As with all operations, first there is preparation, followed by the surgery, with all its risks, and then there is the recovery. Often the recovery is the longest, most dangerous time. There are risks of infection and complications if proper treatment is not provided.
So it could very well be with Operation Iraqi Freedom.
The President and Britain's Prime Minister met in Northern Ireland this week to discuss post-op Iraq and its treatment. Apparently the British want the United Nations brought back into the discussion and given a role in mapping the future of Iraq.
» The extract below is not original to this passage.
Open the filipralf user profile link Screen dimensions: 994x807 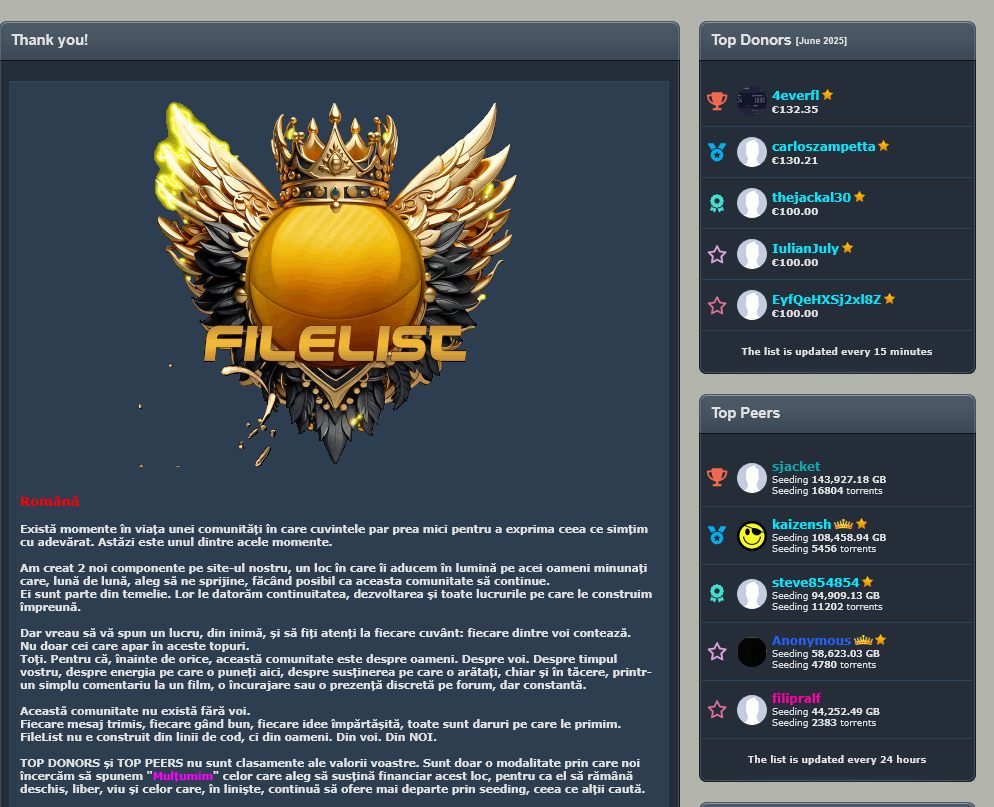click(x=796, y=698)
The idea of having the U.N. playing a major role in the recovery is like letting the patient fend for itself, risking the infection of anti-American attitudes so apparent in the French, German and Russian opposition to the "surgery" in the first place. And where there is the infection of anti-Americanism, the "patient" becomes susceptible to the rise of another Saddam, Osama or worse.
Still, the Iraqis cannot really be left without guidance through this period of recovery. Complications from in-fighting for control could bury the patient before it ever returns to health.
So, what is the best post-operative plan to help Iraq?
Perhaps the U.S. and Britain should create a partnership between trustworthy exiles and inside supporters of Saddam's demise, with a strong cadre of outside advisors assigned to help them make the tough decisions. None of those advisors should have any link to oil companies or other industrial interests that might see the broken country as a place to plunder to fill their own pockets.
Once the infrastructure is firmly in place, real elections should be held to let the Iraqi people decide their own future. The soldiers risking their lives did so for Operation Iraqi Freedom. So let the country be free.